What needs to be done: Copy out the entries that come next, exactly.

Dataset records:
▼▼▼

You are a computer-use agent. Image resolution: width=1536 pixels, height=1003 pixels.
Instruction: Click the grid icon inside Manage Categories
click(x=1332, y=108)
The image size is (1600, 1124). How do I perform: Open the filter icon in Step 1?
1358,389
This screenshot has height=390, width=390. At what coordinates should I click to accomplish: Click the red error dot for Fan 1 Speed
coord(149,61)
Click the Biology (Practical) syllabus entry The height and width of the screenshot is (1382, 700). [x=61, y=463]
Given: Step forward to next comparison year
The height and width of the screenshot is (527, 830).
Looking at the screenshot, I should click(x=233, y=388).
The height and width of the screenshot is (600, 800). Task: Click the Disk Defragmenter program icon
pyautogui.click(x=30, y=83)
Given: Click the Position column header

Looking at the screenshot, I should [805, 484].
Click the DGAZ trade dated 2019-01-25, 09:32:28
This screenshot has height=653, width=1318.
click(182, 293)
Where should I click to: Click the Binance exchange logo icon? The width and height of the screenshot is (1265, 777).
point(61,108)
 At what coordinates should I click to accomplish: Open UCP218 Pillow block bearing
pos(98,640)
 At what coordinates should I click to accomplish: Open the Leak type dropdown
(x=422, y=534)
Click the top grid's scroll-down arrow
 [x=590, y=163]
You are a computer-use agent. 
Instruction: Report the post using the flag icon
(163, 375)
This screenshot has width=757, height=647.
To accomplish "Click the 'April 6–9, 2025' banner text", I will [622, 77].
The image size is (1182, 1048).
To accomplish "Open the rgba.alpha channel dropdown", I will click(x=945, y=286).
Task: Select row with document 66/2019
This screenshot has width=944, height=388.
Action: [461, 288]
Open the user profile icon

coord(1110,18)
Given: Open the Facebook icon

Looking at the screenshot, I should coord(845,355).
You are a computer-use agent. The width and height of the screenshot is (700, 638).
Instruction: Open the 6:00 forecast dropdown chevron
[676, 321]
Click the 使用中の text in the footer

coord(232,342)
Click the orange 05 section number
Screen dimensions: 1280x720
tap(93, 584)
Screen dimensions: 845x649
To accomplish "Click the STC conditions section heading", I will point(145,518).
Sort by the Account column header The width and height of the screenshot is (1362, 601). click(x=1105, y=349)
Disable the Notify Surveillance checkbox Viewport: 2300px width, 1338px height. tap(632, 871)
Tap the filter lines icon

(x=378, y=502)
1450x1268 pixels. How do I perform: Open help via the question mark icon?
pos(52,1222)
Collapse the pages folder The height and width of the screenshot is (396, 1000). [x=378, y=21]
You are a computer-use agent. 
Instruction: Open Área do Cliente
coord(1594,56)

▲▲▲

Answer section:
You are a computer-use agent. Image resolution: width=1536 pixels, height=1003 pixels.
Instruction: Click the grid icon inside Manage Categories
click(x=1332, y=108)
The image size is (1600, 1124). How do I perform: Open the filter icon in Step 1?
1358,389
This screenshot has height=390, width=390. At what coordinates should I click to accomplish: Click the red error dot for Fan 1 Speed
coord(149,61)
Click the Biology (Practical) syllabus entry The height and width of the screenshot is (1382, 700). [x=61, y=463]
Given: Step forward to next comparison year
The height and width of the screenshot is (527, 830).
Looking at the screenshot, I should click(x=233, y=388).
The height and width of the screenshot is (600, 800). Task: Click the Disk Defragmenter program icon
pyautogui.click(x=30, y=83)
Given: Click the Position column header

Looking at the screenshot, I should [805, 484].
Click the DGAZ trade dated 2019-01-25, 09:32:28
This screenshot has height=653, width=1318.
click(182, 293)
Where should I click to: Click the Binance exchange logo icon? The width and height of the screenshot is (1265, 777).
point(61,108)
 At what coordinates should I click to accomplish: Open UCP218 Pillow block bearing
pos(98,640)
 At what coordinates should I click to accomplish: Open the Leak type dropdown
(x=422, y=534)
Click the top grid's scroll-down arrow
 [x=590, y=163]
You are a computer-use agent. 
Instruction: Report the post using the flag icon
(163, 375)
This screenshot has width=757, height=647.
To accomplish "Click the 'April 6–9, 2025' banner text", I will [622, 77].
The image size is (1182, 1048).
To accomplish "Open the rgba.alpha channel dropdown", I will click(x=945, y=286).
Task: Select row with document 66/2019
This screenshot has width=944, height=388.
Action: [461, 288]
Open the user profile icon

coord(1110,18)
Given: Open the Facebook icon

Looking at the screenshot, I should coord(845,355).
You are a computer-use agent. The width and height of the screenshot is (700, 638).
Instruction: Open the 6:00 forecast dropdown chevron
[676, 321]
Click the 使用中の text in the footer

coord(232,342)
Click the orange 05 section number
Screen dimensions: 1280x720
tap(93, 584)
Screen dimensions: 845x649
To accomplish "Click the STC conditions section heading", I will point(145,518).
Sort by the Account column header The width and height of the screenshot is (1362, 601). click(x=1105, y=349)
Disable the Notify Surveillance checkbox Viewport: 2300px width, 1338px height. tap(632, 871)
Tap the filter lines icon

(x=378, y=502)
1450x1268 pixels. How do I perform: Open help via the question mark icon?
pos(52,1222)
Collapse the pages folder The height and width of the screenshot is (396, 1000). [x=378, y=21]
You are a computer-use agent. 
Instruction: Open Área do Cliente
coord(1594,56)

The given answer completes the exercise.